タラ科の魚をおろしてくん製にしたアドックhaddockが、美しいオレンジ色の身を見せながら魚屋に並んでいる。1枚がだいたい300グラムから500グラムくらいの重さになるだろう。合わせて500グラム買ってきて、久しぶりに、英国料理の、ケジャリーと呼ばれるカレー風味のごはんを作ってみよう。19世紀のビクトリア朝時代、イギリス人が朝食として好んだものだという。イギリス人の友だちが作るものは、カレーといってもあまり辛くないので、ちょっとがっかりする。
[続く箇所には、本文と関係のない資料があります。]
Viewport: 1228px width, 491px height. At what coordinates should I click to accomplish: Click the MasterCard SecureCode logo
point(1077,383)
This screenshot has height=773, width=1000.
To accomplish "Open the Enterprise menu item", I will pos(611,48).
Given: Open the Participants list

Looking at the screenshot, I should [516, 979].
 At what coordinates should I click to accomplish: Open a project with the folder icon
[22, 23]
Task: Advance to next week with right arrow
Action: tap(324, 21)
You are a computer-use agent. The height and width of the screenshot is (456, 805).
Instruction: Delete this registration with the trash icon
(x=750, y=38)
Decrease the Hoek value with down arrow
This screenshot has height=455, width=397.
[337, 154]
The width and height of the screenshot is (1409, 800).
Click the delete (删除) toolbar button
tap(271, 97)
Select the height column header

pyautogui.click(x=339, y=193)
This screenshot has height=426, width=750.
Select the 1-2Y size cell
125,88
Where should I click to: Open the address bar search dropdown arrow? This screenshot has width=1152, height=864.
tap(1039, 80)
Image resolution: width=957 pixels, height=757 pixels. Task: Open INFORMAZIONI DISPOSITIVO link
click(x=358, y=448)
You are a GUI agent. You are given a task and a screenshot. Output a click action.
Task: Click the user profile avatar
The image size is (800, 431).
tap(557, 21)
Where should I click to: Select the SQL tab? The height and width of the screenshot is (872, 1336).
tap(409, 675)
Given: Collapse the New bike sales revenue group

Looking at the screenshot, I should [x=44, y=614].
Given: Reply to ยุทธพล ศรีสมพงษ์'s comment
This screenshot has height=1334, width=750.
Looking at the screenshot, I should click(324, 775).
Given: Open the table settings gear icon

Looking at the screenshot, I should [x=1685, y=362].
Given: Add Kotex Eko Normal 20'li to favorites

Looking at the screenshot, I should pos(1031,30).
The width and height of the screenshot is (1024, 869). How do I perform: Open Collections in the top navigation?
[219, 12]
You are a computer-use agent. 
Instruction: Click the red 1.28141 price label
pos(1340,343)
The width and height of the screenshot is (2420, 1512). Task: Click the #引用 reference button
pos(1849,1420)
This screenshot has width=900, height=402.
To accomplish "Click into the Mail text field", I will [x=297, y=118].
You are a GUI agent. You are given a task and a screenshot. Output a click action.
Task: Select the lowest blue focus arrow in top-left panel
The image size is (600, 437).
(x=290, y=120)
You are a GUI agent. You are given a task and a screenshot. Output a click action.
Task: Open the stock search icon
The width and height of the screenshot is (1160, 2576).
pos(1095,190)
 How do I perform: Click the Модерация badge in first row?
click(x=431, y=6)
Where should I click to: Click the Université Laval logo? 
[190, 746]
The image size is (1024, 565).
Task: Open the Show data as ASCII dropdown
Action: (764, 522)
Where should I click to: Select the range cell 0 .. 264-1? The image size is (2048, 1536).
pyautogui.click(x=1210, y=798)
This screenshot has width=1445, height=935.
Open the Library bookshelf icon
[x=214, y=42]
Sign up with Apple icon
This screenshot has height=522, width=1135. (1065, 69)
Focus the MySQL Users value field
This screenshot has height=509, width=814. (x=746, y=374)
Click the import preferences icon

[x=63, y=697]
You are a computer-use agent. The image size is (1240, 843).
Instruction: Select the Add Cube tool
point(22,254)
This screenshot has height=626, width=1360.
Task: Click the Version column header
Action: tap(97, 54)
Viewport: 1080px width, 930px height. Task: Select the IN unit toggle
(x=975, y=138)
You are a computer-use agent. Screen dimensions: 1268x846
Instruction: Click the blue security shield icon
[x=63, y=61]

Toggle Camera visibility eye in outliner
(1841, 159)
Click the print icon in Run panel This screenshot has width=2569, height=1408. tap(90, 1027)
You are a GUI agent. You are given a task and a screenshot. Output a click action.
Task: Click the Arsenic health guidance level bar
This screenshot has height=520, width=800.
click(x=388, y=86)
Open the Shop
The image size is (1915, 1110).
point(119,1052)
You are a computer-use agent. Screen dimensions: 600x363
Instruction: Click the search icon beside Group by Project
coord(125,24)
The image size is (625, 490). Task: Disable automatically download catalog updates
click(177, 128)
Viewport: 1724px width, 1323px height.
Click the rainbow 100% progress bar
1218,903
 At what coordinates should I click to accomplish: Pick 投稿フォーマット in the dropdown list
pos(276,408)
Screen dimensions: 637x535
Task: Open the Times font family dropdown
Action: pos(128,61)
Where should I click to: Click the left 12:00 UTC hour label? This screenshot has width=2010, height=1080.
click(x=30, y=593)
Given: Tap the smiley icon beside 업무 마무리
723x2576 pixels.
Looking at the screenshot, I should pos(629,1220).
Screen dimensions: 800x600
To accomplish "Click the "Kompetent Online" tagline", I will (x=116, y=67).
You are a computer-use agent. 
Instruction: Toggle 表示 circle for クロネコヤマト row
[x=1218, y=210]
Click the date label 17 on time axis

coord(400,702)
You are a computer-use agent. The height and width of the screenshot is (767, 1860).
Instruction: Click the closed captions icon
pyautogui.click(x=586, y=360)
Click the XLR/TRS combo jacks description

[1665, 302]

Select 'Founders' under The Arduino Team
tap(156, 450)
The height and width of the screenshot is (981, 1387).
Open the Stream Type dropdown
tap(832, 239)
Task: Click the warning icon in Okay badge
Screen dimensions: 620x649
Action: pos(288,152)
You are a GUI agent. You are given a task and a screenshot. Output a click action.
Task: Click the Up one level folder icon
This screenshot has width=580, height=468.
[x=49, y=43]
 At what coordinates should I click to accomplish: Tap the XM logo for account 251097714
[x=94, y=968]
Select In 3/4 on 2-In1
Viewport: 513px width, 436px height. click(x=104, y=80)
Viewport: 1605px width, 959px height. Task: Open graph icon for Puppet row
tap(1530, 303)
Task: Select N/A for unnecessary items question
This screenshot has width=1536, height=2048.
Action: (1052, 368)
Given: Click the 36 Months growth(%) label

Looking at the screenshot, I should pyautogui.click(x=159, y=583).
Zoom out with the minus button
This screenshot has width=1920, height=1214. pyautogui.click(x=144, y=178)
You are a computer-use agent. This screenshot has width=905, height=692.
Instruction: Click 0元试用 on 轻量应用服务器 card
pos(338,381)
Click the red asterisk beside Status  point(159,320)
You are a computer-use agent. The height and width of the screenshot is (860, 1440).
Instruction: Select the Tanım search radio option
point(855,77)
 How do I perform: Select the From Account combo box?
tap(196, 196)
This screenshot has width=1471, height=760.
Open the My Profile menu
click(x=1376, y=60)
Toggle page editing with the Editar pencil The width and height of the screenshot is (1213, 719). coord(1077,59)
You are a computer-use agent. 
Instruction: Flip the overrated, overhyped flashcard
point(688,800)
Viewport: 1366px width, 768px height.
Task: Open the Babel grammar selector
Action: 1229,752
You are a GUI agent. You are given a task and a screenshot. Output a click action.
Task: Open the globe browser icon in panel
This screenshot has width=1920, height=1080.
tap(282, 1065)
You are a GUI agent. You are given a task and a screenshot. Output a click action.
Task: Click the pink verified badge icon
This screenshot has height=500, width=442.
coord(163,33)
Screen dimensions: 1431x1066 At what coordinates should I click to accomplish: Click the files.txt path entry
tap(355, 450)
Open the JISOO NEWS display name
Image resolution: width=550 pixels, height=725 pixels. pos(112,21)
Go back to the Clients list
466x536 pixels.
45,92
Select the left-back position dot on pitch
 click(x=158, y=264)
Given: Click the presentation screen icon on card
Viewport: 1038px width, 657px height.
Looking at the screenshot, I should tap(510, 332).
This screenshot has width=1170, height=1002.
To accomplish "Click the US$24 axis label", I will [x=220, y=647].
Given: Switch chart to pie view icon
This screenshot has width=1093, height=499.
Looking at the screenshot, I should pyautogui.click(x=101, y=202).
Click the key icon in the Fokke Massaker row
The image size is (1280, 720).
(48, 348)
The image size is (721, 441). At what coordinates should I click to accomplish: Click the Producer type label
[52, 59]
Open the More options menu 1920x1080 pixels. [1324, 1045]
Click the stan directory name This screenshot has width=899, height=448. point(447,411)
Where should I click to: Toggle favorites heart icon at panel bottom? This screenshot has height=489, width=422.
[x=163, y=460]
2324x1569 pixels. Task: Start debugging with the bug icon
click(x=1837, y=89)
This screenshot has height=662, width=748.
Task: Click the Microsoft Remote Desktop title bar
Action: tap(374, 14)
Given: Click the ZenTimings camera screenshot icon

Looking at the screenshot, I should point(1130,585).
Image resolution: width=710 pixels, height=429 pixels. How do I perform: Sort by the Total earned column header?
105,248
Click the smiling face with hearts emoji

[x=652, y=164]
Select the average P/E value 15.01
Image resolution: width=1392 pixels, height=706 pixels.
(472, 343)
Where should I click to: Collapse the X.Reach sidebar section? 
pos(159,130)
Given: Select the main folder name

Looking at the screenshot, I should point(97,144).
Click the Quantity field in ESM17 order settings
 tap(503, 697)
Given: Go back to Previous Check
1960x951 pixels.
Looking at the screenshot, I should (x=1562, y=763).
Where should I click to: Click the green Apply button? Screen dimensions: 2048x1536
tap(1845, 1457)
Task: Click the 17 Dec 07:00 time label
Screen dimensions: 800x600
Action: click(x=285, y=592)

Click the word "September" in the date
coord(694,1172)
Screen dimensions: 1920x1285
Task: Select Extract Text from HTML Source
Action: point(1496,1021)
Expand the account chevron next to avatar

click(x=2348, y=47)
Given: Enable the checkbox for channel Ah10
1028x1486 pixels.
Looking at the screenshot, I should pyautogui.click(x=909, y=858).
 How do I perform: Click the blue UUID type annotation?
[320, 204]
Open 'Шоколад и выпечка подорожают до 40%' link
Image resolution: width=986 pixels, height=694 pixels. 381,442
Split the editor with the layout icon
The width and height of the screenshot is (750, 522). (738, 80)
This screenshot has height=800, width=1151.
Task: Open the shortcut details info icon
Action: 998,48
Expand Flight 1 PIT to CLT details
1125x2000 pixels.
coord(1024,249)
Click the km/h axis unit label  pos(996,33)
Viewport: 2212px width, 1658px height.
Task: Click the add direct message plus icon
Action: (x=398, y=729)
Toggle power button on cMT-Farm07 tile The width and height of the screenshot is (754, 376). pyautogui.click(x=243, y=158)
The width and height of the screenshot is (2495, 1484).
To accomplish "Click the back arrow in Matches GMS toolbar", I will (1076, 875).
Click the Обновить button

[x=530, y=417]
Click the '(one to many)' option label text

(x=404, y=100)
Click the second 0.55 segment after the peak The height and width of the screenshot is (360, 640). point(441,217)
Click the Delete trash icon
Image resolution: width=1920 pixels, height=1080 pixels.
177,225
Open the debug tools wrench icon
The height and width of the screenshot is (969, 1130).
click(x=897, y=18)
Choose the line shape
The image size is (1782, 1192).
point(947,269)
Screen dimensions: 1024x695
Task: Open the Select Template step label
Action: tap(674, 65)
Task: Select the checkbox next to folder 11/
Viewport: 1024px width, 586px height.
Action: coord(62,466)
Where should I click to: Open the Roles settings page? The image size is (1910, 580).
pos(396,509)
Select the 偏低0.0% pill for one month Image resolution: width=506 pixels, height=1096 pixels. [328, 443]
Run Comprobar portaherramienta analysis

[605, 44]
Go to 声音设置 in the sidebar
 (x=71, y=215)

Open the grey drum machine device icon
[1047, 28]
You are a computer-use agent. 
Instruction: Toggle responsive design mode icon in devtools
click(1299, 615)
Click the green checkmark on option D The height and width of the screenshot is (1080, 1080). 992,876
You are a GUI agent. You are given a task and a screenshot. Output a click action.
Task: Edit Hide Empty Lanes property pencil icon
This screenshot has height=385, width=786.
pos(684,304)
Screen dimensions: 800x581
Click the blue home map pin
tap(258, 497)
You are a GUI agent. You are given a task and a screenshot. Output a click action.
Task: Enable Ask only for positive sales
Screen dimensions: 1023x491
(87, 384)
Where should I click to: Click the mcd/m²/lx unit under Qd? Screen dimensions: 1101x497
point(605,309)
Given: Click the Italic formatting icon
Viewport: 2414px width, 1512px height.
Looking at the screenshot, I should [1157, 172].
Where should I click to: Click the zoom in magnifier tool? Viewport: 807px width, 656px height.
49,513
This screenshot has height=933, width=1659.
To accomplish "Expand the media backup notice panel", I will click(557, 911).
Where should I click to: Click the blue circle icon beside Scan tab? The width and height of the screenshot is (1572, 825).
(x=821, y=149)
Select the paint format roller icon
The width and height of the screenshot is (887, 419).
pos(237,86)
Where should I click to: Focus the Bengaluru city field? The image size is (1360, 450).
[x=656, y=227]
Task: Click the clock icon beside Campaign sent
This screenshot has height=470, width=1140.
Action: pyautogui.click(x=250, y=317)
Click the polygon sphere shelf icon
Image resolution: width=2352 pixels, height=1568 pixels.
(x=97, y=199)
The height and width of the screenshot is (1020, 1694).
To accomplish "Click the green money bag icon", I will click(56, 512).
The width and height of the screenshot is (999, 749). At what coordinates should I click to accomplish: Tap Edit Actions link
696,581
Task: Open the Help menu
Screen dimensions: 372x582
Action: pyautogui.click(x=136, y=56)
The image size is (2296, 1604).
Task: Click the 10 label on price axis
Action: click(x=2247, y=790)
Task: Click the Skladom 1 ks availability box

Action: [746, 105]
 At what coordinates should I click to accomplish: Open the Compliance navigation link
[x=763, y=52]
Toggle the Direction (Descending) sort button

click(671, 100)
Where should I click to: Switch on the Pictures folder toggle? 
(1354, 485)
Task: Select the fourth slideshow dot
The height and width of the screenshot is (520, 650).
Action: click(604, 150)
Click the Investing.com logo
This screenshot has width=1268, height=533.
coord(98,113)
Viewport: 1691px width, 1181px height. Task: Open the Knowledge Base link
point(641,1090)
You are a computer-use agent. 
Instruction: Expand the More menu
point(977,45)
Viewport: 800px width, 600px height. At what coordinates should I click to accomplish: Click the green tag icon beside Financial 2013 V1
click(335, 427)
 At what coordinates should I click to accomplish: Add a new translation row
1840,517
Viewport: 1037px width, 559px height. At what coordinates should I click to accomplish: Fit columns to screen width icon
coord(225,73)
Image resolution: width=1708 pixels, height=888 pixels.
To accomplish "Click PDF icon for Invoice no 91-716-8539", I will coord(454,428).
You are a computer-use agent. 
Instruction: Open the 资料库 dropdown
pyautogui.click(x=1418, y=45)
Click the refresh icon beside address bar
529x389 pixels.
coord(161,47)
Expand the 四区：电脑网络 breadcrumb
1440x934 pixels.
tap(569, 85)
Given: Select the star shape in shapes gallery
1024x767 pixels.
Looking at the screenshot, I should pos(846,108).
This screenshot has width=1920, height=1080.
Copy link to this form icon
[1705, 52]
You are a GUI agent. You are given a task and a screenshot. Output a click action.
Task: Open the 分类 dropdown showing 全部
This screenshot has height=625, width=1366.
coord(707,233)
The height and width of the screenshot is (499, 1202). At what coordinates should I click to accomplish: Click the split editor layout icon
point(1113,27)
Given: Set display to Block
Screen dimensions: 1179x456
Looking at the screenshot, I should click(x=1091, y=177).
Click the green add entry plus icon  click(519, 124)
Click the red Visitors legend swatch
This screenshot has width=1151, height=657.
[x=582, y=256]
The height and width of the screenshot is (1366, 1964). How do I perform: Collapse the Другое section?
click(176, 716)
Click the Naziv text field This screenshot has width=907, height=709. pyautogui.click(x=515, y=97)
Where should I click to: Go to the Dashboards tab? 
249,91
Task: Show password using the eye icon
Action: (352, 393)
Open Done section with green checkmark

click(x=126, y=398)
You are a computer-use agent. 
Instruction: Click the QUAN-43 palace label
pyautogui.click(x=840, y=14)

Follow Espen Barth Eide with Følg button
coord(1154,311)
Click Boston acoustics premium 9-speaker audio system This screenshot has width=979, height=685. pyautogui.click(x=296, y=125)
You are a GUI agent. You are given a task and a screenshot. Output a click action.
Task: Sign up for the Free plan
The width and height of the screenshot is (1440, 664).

といっても、辛すぎるとアドックの繊細なうま味が飛んでしまう。このへんの加減がなかなかむずかしい。
お米を洗ってザルにあけ、水気をしっかり切っておく。アドックは、底広の鍋に重ならないように並べ、それがすっかりかぶるように熱湯を注ぎ、弱火にかける。沸騰させないようにしながら、アドックの厚さ次第だが、15分ほど火を通したら取り出す。皮をむき、大きめにほぐしながら残っている骨を丁寧にとりのぞく。ゆでエビは頭を残して殻をむいておく。卵も10分ほどゆでてから殻をむいておく。タマネギは細かくみじん切り。
ココット鍋にオリーブ油をたっぷりとり、まずタマネギを炒める。軽く焼き色がついてきたところで米を入れてさらに炒めていき、米が透明になったら、カレーのパウダーなりペーストを、今回は英国風に控えめに入れてみよう。カレーのいい香りが立ったら、アドックをゆでたあとの煮汁をごはんの水加減で注ぐ。よく混ぜ合わせ、塩味を調える。沸騰してきたら火をできるだけ落とし、フタをして炊いていく。
炊きあがったら、ほぐしておいたアドックの身とエビを入れ、もう一度フタをしてさらに5分ほどむらす。ゆで上げておいたグリーンピースなどを加えれば、彩りがきれいになる。バターを加え、全体を大きく混ぜ合わせたら、最後に、四つ割りにしたゆで卵を飾り、きざんだパセリを散らせばできあがり。辛い方が好きな人には、ライムなどの辛いチャツネを添える。飲み物はビールがよく合う 。(真)
アドック500g、ゆでエビ300グラム、米400g、タマネギ2個、卵3個、カレー粉あるいはカレーペースト大さじ1杯、
バター大さじ3杯、パセリ半束、オリーブ油、塩
●haddock
英語の「haddock ハドック」は、北海産スケソウダラéglefinのことだが、フランスでは「アドック」と発音され、このスケソウダラをくん製にしたものを指す。美しいオレンジ色のおろし身が、ほとんどの魚屋で見かけられる。このオレンジ色は、くん製の色ではなく、ベニノキの実rocouからとられた色素によるものだ。
冷蔵庫に入れておけば4、5日は大丈夫なので、便利な食材。ワインバーなどでも人気で、皮をはいでから、そのまま薄く切って、生クリームを添えてそのままおつまみとして出したりする。あるいは小さくさいの目に切ってから、同じくさいの目に切ったリンゴやピーマンと混ぜ合せ、みじん切りにしたシブレットやショウガも混ぜ入れれば、素敵なタルタル。ソースはマヨネーズやフロマージュ・ブランをベースにしたものが合う。
火を通してから使う時は、塩がきついようなら、1時間ほど牛乳に漬けた方がいい。でも最近は塩が薄いことが多いので、今回のレシピのように15分くらい煮ると、自然と塩出しができてしまう。皮をはぎ、骨をとって、身をほぐしたら、レンズ豆のサラダに入れてもうまい。ゆでて輪切りにしたジャガイモに混ぜ入れてグラタンも悪くない。パスタに入れるのもおすすめ、と、万能的な食材です。和風なら雑炊がうまい。
●pâte de curry
カレー粉もいいが、カレーペーストを使った方が、ハーブやスパイスの香りがよくきいて風味がさらによくなるようだ。かなり辛いので、ボクは〈mild〉と表記された瓶詰めを買ってくるが、それでも中辛以上だ。初めて使う時は、大さじ1杯から2杯と、ほどほどに加えたい。タイ製のものもあるが、これも辛い! ココナツミルクを加えてまろやかにしたい。
●chutney
インド食材店に行くと、同じような瓶に入ったチャツネを売っている。かなり辛いライムのチャツネから、甘みがかったマンゴーのチャツネまで、種類が豊富。これも少なくとも2種類揃えておくと、重宝する。カレーや揚げ物に添えるだけでなく、マンゴーチャツネなどは、カレーに直接加えるとうま味が増す。